With that in mind, some have questioned whether or not some of the needle drops in the movie are slightly anachronistic. For the most part, no. Most of the songs in the movie were released prior to June of 1995. No Doubt’s “Just a Girl” was released in September of ’95, but it’s also the only song that does not seem to be diegetic so that gets a pass. The one song that does seem to be out of place is “Only Happy When It Rains” by Garbage, which was released in August of 1995. This one’s almost non-diegetic as well, but the very end of it plays from the jukebox as Carol enters the bar. So, I guess take your pick of which No-Prize you like better; either Maria Rambeau has forgotten to change her calendar for the past two months, or this karaoke bar out in the middle of the California desert got an exclusive hookup on the new Garbage single two months early.
And that’s it, the timeline is complete just in time for it to surely be messed up by whatever time travel shenanigans are likely to transpire in Avengers: Endgame. So all that’s left is to talk about the bigger issue…

Why This Was a Stupid, Horrible, Bad Idea.

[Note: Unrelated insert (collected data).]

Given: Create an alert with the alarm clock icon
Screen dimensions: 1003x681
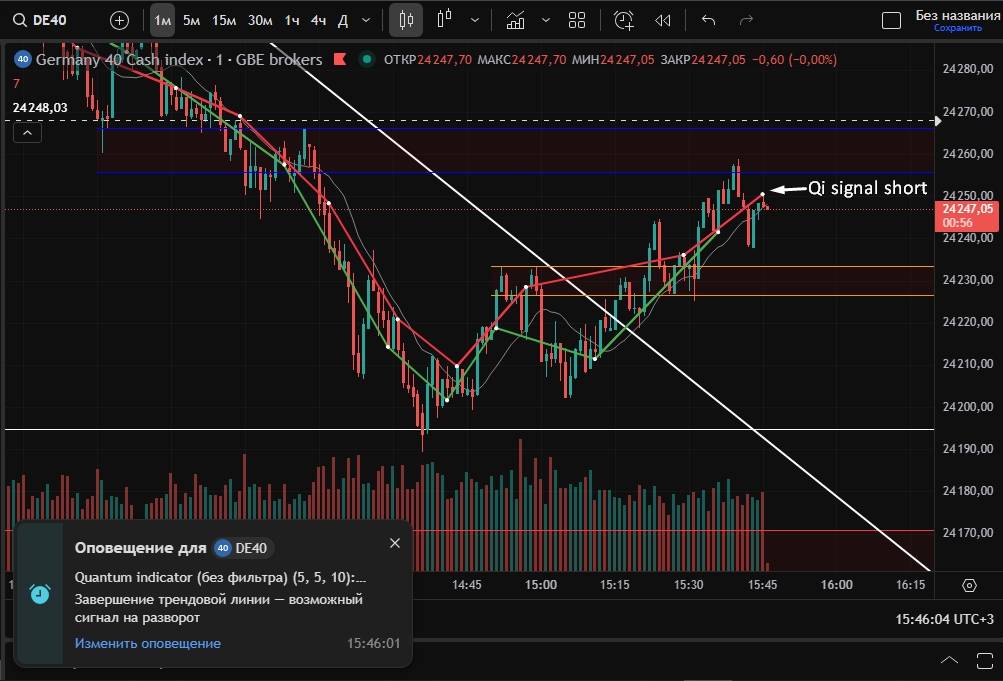Looking at the screenshot, I should (624, 20).
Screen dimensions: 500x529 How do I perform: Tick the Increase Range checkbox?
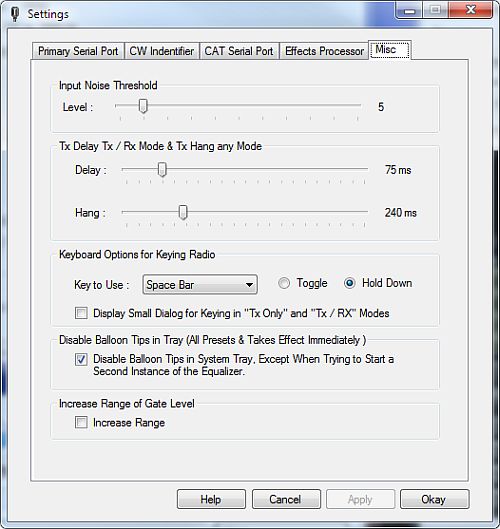click(x=81, y=422)
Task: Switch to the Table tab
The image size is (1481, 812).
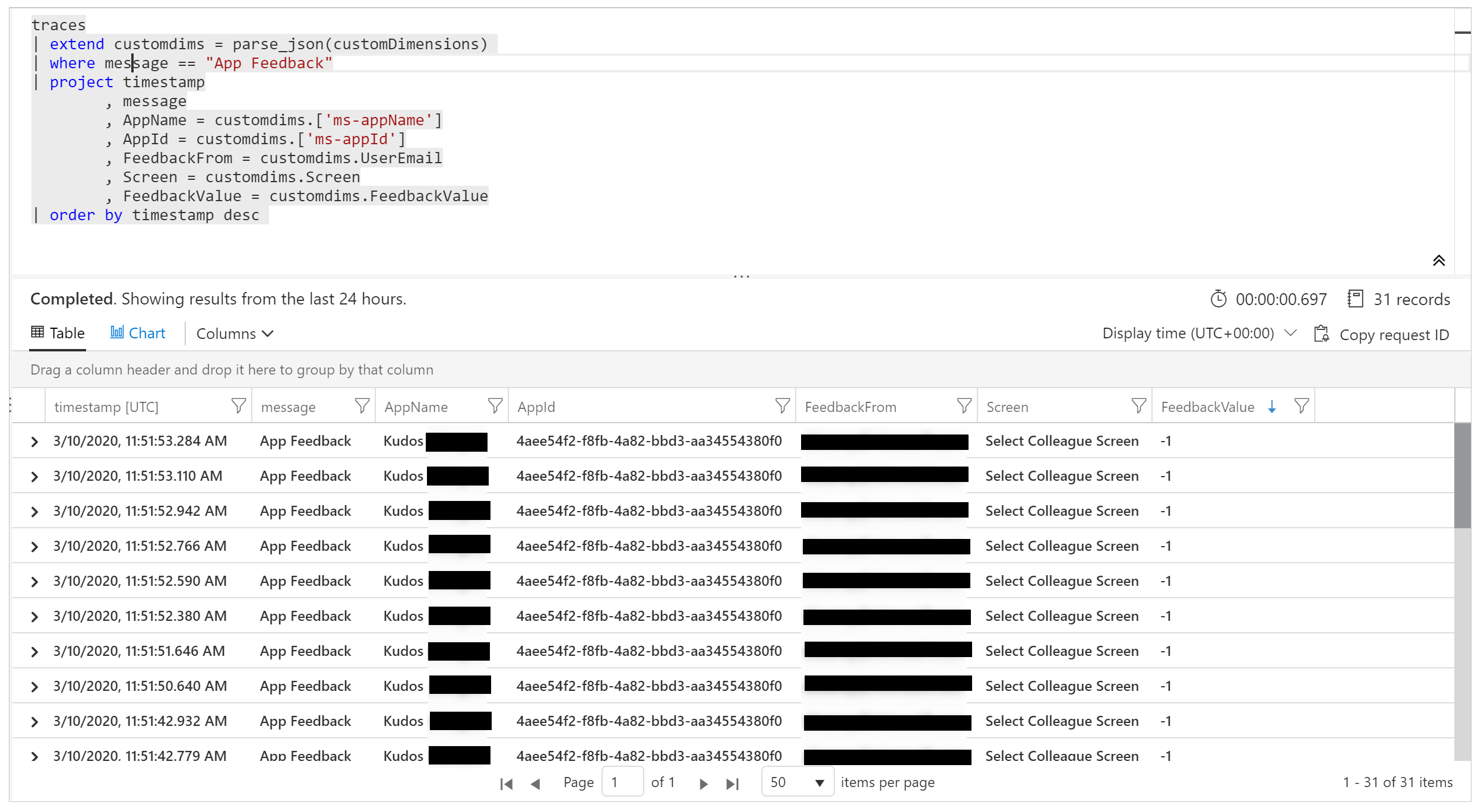Action: (58, 333)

It seems like a thousand years ago. When I had the idea to do this project, I thought it’d be fun. An excuse to revisit this series of movies I’m tremendously fond of and really dig deep into a narrow facet of it I had enjoyed casually keeping track of. For years, I’ve entertained myself by crafting leaps of logic to try to rectify the silly, inconsistent timeline presented by these movies, but the catch was, back then, I wasn’t taking any of it seriously. It was fun, it wasn’t a project. When I started in on this, though, it almost immediately stopped being fun.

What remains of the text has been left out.